─── GIVEN TEXT ───
It’s our last breakfast on the quest, and a chance to catch up with old mates. As we’ve got closer to the end of King Street we’ve had a flurry of activity with lots of people wanting to fill up the dwindling supply of Quest berths. The previous night we had an enthusiastic catch up session with John, Pauline, Jill and Roy. We didn’t have any room for them left on the Quest, so we met up in the Rocks instead, at the Lord Nelson, and had an extremely jovial time. And a bit of a hangover the next day, which made me regret the ease with which I had agreed to that third bottle of extremely drinkable New Zealand Sav Blank. Pass the paracetamol please.
By the time I got to South End Cafe I had perked up a bit but was still feeling that weird lack of temperature control that seems to come with hangovers – or is that just me? Anyway, I was a bit early which gave me a chance to have an excellent flat white to settle things down a bit.
South End is a popular cafe, full of what looked like locals having breakfast or getting takeaways. The front room is quite large with windows on two sides and there is a second room out the back for overflows if needed.
─── DATA PROVIDED ───
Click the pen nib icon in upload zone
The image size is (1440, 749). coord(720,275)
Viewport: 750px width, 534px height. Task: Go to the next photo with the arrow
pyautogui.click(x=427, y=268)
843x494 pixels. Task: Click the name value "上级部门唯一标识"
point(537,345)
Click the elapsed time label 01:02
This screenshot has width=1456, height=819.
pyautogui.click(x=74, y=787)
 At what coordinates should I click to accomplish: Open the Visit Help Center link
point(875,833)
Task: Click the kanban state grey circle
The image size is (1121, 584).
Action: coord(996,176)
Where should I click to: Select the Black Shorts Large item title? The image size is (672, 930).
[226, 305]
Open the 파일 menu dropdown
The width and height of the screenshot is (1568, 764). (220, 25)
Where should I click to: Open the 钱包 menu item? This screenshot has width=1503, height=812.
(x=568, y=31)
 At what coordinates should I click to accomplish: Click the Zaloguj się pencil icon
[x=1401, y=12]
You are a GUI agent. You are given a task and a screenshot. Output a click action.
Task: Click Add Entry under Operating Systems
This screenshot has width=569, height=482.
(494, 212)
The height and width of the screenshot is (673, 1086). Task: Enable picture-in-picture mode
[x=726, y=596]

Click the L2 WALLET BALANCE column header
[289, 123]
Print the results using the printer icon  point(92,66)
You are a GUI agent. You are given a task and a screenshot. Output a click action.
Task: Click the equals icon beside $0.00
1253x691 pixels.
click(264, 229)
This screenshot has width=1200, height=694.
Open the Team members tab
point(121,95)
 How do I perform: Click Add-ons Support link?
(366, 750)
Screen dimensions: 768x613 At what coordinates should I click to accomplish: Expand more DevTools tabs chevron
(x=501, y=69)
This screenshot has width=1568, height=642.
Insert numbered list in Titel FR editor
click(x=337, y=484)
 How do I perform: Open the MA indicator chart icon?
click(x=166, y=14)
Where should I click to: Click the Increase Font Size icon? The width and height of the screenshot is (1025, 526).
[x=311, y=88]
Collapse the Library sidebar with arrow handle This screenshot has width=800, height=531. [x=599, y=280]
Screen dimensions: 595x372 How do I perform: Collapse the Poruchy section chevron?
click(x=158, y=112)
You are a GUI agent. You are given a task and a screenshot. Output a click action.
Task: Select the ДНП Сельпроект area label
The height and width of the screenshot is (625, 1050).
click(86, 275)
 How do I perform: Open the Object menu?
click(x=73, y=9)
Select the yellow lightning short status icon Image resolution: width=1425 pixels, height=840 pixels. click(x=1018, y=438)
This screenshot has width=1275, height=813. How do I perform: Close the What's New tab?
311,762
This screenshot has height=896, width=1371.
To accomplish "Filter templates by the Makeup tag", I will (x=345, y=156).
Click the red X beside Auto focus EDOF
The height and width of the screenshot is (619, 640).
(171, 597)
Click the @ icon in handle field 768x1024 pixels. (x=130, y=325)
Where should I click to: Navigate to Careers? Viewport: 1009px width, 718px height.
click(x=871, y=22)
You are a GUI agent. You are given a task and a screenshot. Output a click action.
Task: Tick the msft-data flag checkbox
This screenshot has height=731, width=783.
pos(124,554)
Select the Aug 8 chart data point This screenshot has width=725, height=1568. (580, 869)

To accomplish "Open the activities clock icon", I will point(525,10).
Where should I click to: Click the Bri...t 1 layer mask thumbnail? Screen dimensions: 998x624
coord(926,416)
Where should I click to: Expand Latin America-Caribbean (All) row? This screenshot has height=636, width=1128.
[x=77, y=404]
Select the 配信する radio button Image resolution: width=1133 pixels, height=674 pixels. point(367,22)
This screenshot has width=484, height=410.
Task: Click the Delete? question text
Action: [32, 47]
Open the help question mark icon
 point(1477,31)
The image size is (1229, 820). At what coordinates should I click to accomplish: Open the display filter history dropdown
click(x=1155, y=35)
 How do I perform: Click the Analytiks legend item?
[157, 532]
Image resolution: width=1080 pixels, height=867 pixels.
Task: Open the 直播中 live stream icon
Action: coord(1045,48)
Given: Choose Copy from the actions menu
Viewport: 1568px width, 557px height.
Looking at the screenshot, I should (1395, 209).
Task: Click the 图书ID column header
───
STATED EXERCISE 1:
Answer these questions using the breakfast post:
(a) At which pub did the writer meet friends the night before?
(b) What did the writer drink after arriving early at South End Cafe?
(c) On how many sides does the front room of South End Cafe have windows?
STATED EXERCISE 2:
Name every person the breakfast post says joined the catch-up session the previous night.

TASK ANSWER 1:
(a) The Lord Nelson, in the Rocks.
(b) A flat white.
(c) Two.

TASK ANSWER 2:
John, Pauline, Jill and Roy.